Records for the task -
(begin)

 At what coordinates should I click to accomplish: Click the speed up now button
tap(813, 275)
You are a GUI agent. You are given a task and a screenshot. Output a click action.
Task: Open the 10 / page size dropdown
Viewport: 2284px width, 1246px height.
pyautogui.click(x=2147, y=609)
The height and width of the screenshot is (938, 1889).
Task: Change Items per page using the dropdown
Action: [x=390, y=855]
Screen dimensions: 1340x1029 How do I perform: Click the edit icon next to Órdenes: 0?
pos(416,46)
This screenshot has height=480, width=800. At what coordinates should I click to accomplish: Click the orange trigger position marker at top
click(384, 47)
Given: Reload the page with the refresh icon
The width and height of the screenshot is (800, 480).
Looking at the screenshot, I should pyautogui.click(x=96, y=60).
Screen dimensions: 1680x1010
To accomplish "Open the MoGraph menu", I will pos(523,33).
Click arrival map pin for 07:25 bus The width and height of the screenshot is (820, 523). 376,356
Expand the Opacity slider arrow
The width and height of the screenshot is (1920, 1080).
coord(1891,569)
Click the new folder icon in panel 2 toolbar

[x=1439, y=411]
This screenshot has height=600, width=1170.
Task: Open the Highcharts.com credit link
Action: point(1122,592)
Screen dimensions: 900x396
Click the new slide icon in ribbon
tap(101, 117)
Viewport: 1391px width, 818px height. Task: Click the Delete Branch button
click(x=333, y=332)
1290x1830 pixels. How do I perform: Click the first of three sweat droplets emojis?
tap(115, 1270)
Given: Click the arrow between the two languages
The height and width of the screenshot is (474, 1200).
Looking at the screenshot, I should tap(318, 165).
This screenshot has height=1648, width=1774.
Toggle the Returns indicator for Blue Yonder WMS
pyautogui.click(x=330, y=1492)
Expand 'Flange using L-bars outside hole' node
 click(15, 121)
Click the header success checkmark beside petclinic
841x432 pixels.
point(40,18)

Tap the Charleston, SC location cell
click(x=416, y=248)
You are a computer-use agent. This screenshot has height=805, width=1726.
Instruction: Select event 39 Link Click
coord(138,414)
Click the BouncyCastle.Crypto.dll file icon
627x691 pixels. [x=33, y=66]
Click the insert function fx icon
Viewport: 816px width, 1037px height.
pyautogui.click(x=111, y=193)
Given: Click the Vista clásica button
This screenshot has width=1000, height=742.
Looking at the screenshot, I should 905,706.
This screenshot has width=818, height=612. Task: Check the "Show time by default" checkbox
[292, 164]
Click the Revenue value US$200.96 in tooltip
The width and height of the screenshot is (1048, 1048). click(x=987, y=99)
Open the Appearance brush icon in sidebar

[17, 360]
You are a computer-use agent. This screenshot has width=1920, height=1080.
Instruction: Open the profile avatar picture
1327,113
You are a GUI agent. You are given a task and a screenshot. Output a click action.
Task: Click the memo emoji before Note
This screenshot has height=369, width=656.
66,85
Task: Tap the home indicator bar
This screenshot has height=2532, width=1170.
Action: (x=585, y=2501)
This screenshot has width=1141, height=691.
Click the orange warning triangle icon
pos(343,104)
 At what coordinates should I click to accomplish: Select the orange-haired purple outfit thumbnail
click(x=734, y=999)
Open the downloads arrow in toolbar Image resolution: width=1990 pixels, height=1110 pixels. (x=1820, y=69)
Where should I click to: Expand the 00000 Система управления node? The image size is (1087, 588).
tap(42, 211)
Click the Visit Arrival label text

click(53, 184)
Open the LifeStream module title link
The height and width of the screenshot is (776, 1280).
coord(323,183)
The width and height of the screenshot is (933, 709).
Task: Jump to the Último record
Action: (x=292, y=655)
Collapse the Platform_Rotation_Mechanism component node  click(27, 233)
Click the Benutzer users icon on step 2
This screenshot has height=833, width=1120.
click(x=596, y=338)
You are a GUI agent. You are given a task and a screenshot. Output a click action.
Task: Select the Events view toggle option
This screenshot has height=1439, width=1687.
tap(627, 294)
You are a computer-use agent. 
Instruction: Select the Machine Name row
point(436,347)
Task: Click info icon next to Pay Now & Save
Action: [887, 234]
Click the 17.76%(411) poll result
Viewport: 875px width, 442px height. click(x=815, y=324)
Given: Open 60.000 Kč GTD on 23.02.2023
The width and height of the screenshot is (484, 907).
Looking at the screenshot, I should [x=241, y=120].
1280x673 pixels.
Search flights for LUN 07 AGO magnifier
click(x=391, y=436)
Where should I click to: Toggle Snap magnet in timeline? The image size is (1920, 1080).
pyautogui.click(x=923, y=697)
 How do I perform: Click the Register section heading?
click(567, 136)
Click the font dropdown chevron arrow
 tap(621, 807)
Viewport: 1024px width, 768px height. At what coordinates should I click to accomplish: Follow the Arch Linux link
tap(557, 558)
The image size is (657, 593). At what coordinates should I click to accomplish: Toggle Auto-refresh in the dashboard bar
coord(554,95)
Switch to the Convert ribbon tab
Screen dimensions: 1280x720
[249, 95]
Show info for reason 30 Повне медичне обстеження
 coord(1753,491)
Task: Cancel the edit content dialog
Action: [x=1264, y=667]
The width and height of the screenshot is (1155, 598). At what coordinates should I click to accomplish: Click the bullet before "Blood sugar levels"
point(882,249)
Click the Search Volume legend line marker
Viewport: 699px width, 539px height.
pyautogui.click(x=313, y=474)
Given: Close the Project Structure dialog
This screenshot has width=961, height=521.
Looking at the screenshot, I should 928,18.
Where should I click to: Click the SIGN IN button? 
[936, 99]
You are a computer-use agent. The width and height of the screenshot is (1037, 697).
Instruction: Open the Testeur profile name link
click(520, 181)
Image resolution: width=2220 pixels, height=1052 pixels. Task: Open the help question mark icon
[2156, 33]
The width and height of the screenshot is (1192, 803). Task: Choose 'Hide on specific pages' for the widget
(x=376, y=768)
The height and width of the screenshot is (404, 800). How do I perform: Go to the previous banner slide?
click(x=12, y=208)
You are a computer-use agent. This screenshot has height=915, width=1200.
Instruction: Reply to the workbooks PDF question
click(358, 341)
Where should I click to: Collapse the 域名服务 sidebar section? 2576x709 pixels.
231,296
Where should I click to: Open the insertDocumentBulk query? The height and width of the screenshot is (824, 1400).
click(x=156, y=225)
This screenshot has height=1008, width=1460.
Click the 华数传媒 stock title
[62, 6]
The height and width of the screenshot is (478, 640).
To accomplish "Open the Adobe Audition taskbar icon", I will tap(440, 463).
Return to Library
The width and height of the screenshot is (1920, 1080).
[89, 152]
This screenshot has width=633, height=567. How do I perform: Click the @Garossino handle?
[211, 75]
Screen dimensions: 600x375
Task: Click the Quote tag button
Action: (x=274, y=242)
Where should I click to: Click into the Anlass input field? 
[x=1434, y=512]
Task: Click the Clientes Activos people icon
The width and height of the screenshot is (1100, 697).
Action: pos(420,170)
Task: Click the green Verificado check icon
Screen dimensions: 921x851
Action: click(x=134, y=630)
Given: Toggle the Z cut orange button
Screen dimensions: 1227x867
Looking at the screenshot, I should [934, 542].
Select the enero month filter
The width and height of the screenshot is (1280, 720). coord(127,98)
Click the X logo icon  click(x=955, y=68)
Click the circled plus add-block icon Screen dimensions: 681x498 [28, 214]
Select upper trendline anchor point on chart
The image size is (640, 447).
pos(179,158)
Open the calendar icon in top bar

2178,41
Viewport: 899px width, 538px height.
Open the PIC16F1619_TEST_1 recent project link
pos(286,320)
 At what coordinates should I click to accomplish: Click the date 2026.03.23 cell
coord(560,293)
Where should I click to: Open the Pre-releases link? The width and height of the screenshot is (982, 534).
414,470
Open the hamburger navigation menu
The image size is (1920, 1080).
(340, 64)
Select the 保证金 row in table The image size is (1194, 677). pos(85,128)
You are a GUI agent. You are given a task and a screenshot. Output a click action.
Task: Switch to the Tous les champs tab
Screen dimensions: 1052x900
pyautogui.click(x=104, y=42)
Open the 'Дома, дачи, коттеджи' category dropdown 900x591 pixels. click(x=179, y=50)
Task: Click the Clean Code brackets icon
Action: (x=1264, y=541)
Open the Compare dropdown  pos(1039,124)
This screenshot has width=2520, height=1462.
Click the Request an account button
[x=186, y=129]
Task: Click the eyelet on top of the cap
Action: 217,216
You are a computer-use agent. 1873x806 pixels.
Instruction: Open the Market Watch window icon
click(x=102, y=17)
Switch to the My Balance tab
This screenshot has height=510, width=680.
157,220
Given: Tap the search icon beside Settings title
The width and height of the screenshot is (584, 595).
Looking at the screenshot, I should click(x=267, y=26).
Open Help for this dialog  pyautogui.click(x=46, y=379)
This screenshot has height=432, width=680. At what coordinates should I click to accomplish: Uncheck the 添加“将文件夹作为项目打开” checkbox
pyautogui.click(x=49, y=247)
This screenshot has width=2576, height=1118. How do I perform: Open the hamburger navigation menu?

(end)

Can you update the lines running from the start of the records through the line that holds "pos(416,46)", inclusive, so that "edit icon" becomes "pencil icon" and nothing else changes?

 At what coordinates should I click to accomplish: Click the speed up now button
tap(813, 275)
You are a GUI agent. You are given a task and a screenshot. Output a click action.
Task: Open the 10 / page size dropdown
Viewport: 2284px width, 1246px height.
pyautogui.click(x=2147, y=609)
The height and width of the screenshot is (938, 1889).
Task: Change Items per page using the dropdown
Action: [x=390, y=855]
Screen dimensions: 1340x1029 How do I perform: Click the pencil icon next to Órdenes: 0?
pos(416,46)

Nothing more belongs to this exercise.